Paper presenter: Michelle Stevens, California State University at Sacramento, Cultural and ecological restoration of the al-Ahwar wetlands, Iraq
Authors: Dr. Michelle Stevens & Adil Yousef Al Handal
It has been a tragic and bittersweet year for the Hor al Haweizeh marsh, recommended as a Peace Park between Iran and Iraq. In October 2008, the Ramsar Convention Conference of the Parties announced that the Hawizeh Marsh was designated a Wetland of International Significance, and Iraq’s first Ramsar site. Simultaneously to the marshes being awarded international conservation status, Iran began diverting water from the Karkheh River. Even with the original rehydration of large marsh areas, much of the marsh ecosystem remained in poor condition, and less than 10% of the original marshes in Iraq remained as fully functioning wetlands. Now drought and water withdrawals are desiccating the marshes, and pollution of water, air, and land is extremely severe. The marshes are a culturalized landscape, formed over thousands of years by agricultural and traditional management. Over 500 Iraqi scientists and researchers have appealed to the Iraqi government, other governments in the Tigris-Euphrates watershed, and scientific organizations for help to ensure maintenance flows of water for the Iraqi Mesopotamian marshes. They ask for help to make the world aware of the tragedy of the losses in the marshes and to help apply pressure on adjacent riparian countries to allow bypass flows into the system.

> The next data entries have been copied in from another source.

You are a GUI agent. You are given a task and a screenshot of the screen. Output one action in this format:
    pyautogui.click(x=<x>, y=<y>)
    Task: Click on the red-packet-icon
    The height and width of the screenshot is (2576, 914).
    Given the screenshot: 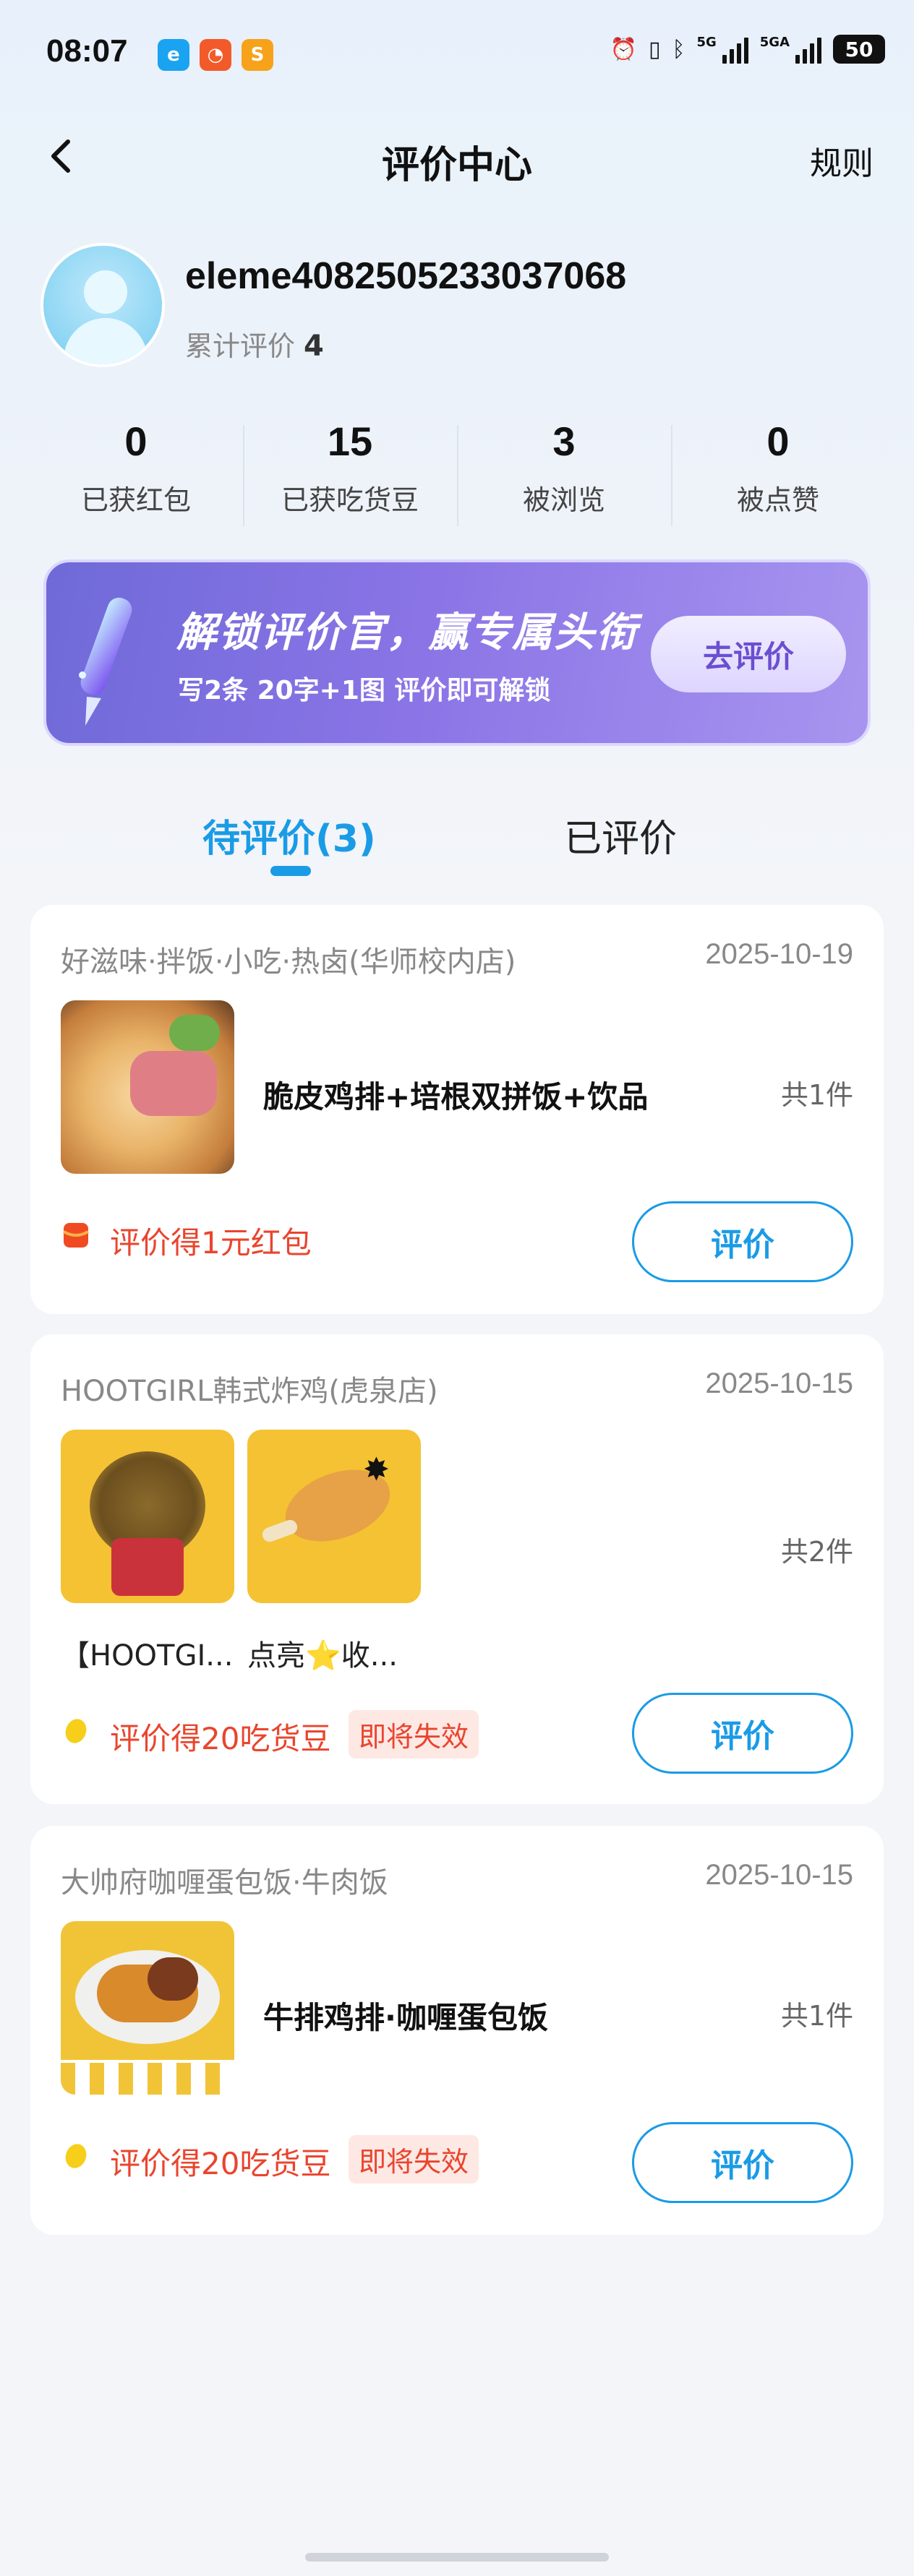 What is the action you would take?
    pyautogui.click(x=76, y=1236)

Paper presenter: Diana Quiroz, University of Kassel, Assessing the constraints to environmental protection in South-East Arabia: a qualitative and quantitative analysis of agro-pastoral land use systems in the Hawf Protected Area, Yemen
The eco-geographical region comprising Dhofar in Oman and the Hawf Protected Area in Yemen has been described as a centre of plant diversity - a ''fog oasis'' in the predominantly arid Arabian Peninsula. The lack of data on agro-pastoral land use intensity in Hawf impedes policy makers from taking informed decisions about natural resource use in the area. In order to fill this gap, this study aimed at (i) providing a status quo analysis of the agricultural land use intensity of the area, (ii) examining the ecological and socio-economical appropriateness of a proposed nature reserve that excludes human access to the area, and (iii) developing feasible guidelines for an improved resource management in crop and animal husbandry practices for the area’s inhabitants. For these purposes, the use of multi-disciplinary research methods was necessary. Agricultural land use intensity, animal husbandry and vegetation cover and soil types were measured. Results demonstrated that where crop yields were influenced by climatic and geo-physical traits inherent to the area, manure use had a potential to improve land productivity and to contribute to the closing of nutrient cycles. Additionally, shifting cultivation is not a recurring problem as is the regeneration of abandoned land and deforestation caused by the absence of alternative livelihood opportunities for the pastoralist population. The establishment of any zoning plan could only succeed when spatio-temporal patterns of vegetation distribution and former land management practices are taken into account.